» Problem statement:
Pick up the forum thread about the dead stereo in a 1994 Altima and continue it from its last line.

# 1994 Altima Stereo Died



## libred (Dec 1, 2003)

Hello all!

I am the proud owner of a 1994 Altima... but last week, my stereo died. It is the stock deck w/ CD player and has run without problems for years!

I checked the fuse labeled "Audio" in the fuse box.. it looked good, but I swapped it out anyway.

The deck will take in/spit out a CD.. but will not respond to anything else. Won't play the radio, tape or CD.. will not light up the screen... nothing.

Any suggestions on what I can check? Is there a secondary fuse somewhere??

Thanks in advance for the help!


----------



## Ruben (Oct 15, 2002)

There is sometimes a fuse on the back of the unit. you'd have to remove it to see, but I'll try and find out.


----------



## mzanubis (Feb 19, 2003)

do you have a GLE? Because when the Clarion in my GLE died, theres crap you can do about it. It had had to do with the blowing up of my drivers side door speaker. Something about due to the loss of power because it was blown out, the head unit shut its self down. But mine wouldn't do anything, not even spit out the CD that was in there, lol, had to take it apart to get it out. So if its a GLE with the Clarion stock headunit, then theres nothing you can do about it.


----------



## libred (Dec 1, 2003)

It's a GXE... have no idea what brand the stereo is. It was stock.

I guess I can remove the stereo and check for a fuse on the unit. Anyone know of how best to get the dash apart to remove the stereo?


----------



## Nismo5042 (Nov 18, 2003)

» Provided material:
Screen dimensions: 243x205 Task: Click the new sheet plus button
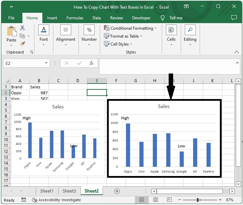[117, 191]
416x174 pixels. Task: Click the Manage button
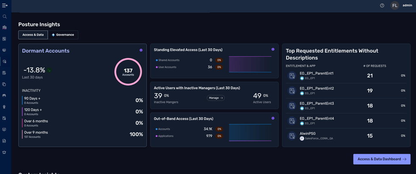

» Task output:
yeah its a clarion. i have one if you want it. i would probably just give it to you if you pay for shipping.


----------



## libred (Dec 1, 2003)

Can anyone confirm that the Clarion has a secondary fuse? I don't want to bother taking the dash all apart just to discover that I cannot fix the unit myself with a new fuse.

Thanks!


----------



## libred (Dec 1, 2003)

<<crickets chirping>>

Hello? Anyone here?

<<echo>>


Can anyone confirm that the clarion (factory installed) stereo for the 94 Altima GXE has a secondary fuse which can be replaced?


----------



## Kurt (Dec 2, 2003)

Dude this place is vacant!
If it was a tape deck I could help(maybe) but not everyone has factory CD Players.


----------



## Kurt (Dec 2, 2003)

I got confirmed by another member that there is always a fuse on the back of CD Players. So you should check it out. :thumbup:


----------



## libred (Dec 1, 2003)

Thanks Kurt! I appreciate it!

I will take apart the dash and check the fuse!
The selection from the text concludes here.